WORK REQUIRED:
A word-for-word restatement of the listing is the only acceptable answer.

──────── EXTRACTED INFORMATION

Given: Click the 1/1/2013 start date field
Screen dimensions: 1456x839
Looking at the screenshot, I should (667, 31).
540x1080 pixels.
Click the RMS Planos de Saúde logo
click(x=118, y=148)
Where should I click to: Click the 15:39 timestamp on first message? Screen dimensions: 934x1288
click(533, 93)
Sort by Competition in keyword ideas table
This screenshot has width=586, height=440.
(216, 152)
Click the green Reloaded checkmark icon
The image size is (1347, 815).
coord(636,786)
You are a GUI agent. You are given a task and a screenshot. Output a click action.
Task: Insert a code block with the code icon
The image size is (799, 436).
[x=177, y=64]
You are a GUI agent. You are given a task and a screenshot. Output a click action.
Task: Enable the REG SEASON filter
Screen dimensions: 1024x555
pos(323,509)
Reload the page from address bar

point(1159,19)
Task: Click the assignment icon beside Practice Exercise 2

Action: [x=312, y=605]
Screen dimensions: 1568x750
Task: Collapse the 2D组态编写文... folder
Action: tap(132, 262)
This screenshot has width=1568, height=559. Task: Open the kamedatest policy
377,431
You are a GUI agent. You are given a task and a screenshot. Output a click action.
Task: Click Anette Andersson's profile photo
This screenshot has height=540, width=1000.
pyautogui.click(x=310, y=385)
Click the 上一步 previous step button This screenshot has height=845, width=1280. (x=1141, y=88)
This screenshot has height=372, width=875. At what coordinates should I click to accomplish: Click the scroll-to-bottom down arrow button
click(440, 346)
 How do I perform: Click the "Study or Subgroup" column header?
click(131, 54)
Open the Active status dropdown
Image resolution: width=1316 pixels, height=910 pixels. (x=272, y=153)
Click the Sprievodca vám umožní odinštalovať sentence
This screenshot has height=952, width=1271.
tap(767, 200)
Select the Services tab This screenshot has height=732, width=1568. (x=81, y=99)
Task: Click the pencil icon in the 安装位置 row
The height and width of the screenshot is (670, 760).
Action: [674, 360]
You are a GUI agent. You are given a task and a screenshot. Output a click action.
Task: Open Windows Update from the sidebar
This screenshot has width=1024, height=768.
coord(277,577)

────────────────

EXPECTED ANSWER:
Given: Click the 1/1/2013 start date field
Screen dimensions: 1456x839
Looking at the screenshot, I should (667, 31).
540x1080 pixels.
Click the RMS Planos de Saúde logo
click(x=118, y=148)
Where should I click to: Click the 15:39 timestamp on first message? Screen dimensions: 934x1288
click(533, 93)
Sort by Competition in keyword ideas table
This screenshot has width=586, height=440.
(216, 152)
Click the green Reloaded checkmark icon
The image size is (1347, 815).
coord(636,786)
You are a GUI agent. You are given a task and a screenshot. Output a click action.
Task: Insert a code block with the code icon
The image size is (799, 436).
[x=177, y=64]
You are a GUI agent. You are given a task and a screenshot. Output a click action.
Task: Enable the REG SEASON filter
Screen dimensions: 1024x555
pos(323,509)
Reload the page from address bar

point(1159,19)
Task: Click the assignment icon beside Practice Exercise 2

Action: [x=312, y=605]
Screen dimensions: 1568x750
Task: Collapse the 2D组态编写文... folder
Action: tap(132, 262)
This screenshot has width=1568, height=559. Task: Open the kamedatest policy
377,431
You are a GUI agent. You are given a task and a screenshot. Output a click action.
Task: Click Anette Andersson's profile photo
This screenshot has height=540, width=1000.
pyautogui.click(x=310, y=385)
Click the 上一步 previous step button This screenshot has height=845, width=1280. (x=1141, y=88)
This screenshot has height=372, width=875. At what coordinates should I click to accomplish: Click the scroll-to-bottom down arrow button
click(440, 346)
 How do I perform: Click the "Study or Subgroup" column header?
click(131, 54)
Open the Active status dropdown
Image resolution: width=1316 pixels, height=910 pixels. (x=272, y=153)
Click the Sprievodca vám umožní odinštalovať sentence
This screenshot has height=952, width=1271.
tap(767, 200)
Select the Services tab This screenshot has height=732, width=1568. (x=81, y=99)
Task: Click the pencil icon in the 安装位置 row
The height and width of the screenshot is (670, 760).
Action: [674, 360]
You are a GUI agent. You are given a task and a screenshot. Output a click action.
Task: Open Windows Update from the sidebar
This screenshot has width=1024, height=768.
coord(277,577)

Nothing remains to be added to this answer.